Information pertaining to distances: space magnitudes.
(359.8) 32:2.11 The radius of the superuniverse of Orvonton is a little less than 250,000 light-years.
Then the transverse diameter of Orvonton (the horizontal distance from the outer border to the inner border) is twice the radius, or 500,000 light-years.
(129.12) 12:1.14 Between the superuniverses and the Primary Space Level there is a quiet zone that averages around 400,000 light-years in width.
(ibid) Around one-half million light-years from the periphery of the superuniverses, there is a zone of energy activity that grows in ". . . intensity for over 25 million light years." This is all in the first outer space level.
If this zone increases in intensity for over 25 million light-years, then it is logical to deduce that it decreases in intensity for another 25 million light-years. This means that the transverse diameter of the first outer space level is on the order of 50 million light-years.
(130.1) 12:1.15 More than 50 million light-years beyond the activities of the Primary Space Level, the Uversa physicists have observed still greater energy activities. These are preliminary to the physical development of the second outer space level.
Information pertaining to physical creations: mass magnitudes.
(129.8) 12:1.10 Havona plus its dark gravity bodies is more massive than all seven superuniverses. This is due to the enormous mass of these encircling dark gravity bodies.
(132.2) 12:3.8 About 95 percent of the present gravity action of the Isle of Paradise is occupied with the control of physical systems outside of the grand universe.
The figure of 95 percent is not altogether reliable in comparing the physical size of the outer space levels with the physical size of the grand universe. This is because of the high concentration of mass in the dark gravity bodies encircling the central universe. Were these dark gravity bodies left out of the calculation, then the figure of 95 percent would be even larger.
Furthermore, the mass of the grand universe is much more of a finished physical creation than are the newly organizing universes of outer space. The passing of time will further increase the figure of 95 percent.
(354.5) 31:10.19 There are at least 70,000 physical aggregations in outer space and each one is larger than a superuniverse.
(130.5) 12:2.3 Someday our astronomers will see ". . . no less than 375 million new galaxies in the remote stretches of outer space."

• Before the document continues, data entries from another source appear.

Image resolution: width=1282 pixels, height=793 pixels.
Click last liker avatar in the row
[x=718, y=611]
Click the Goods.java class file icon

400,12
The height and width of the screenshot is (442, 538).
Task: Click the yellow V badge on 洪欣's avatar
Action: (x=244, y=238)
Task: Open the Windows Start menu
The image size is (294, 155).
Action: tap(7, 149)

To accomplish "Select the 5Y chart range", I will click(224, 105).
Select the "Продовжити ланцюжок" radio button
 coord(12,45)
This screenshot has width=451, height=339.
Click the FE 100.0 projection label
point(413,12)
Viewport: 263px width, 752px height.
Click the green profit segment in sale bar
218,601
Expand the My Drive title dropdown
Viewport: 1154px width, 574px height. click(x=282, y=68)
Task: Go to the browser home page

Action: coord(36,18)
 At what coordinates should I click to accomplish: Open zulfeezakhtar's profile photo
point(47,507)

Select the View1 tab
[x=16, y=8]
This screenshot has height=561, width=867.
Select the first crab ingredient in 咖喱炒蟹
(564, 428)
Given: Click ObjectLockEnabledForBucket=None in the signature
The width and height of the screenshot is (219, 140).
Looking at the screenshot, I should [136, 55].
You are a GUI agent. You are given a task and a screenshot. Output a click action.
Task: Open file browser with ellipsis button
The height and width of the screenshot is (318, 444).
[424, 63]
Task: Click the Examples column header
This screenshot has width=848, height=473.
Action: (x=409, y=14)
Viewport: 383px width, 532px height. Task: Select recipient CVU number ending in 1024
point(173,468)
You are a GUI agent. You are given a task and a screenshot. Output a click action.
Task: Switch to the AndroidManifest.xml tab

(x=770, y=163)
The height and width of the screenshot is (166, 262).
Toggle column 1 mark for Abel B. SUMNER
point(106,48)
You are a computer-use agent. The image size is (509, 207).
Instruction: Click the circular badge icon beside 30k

There is a question as to whether these two statements refer to the same masses, or to different physical creations. In this study, we will assume that the 70,000 aggregations are all in the Primary Space Level and that these are the major groupings which embrace the 375 million galaxies. A superficial consideration of this data might suggest that the 375 million galaxies could be in the Secondary Space Level; but if they were, then we could never see them. Our telescopes cannot see across Orvonton, because of the dust in space, and this is only one-half million light-years. How could we ever hope to see across the Primary Space Level; it is 50 million light-years across.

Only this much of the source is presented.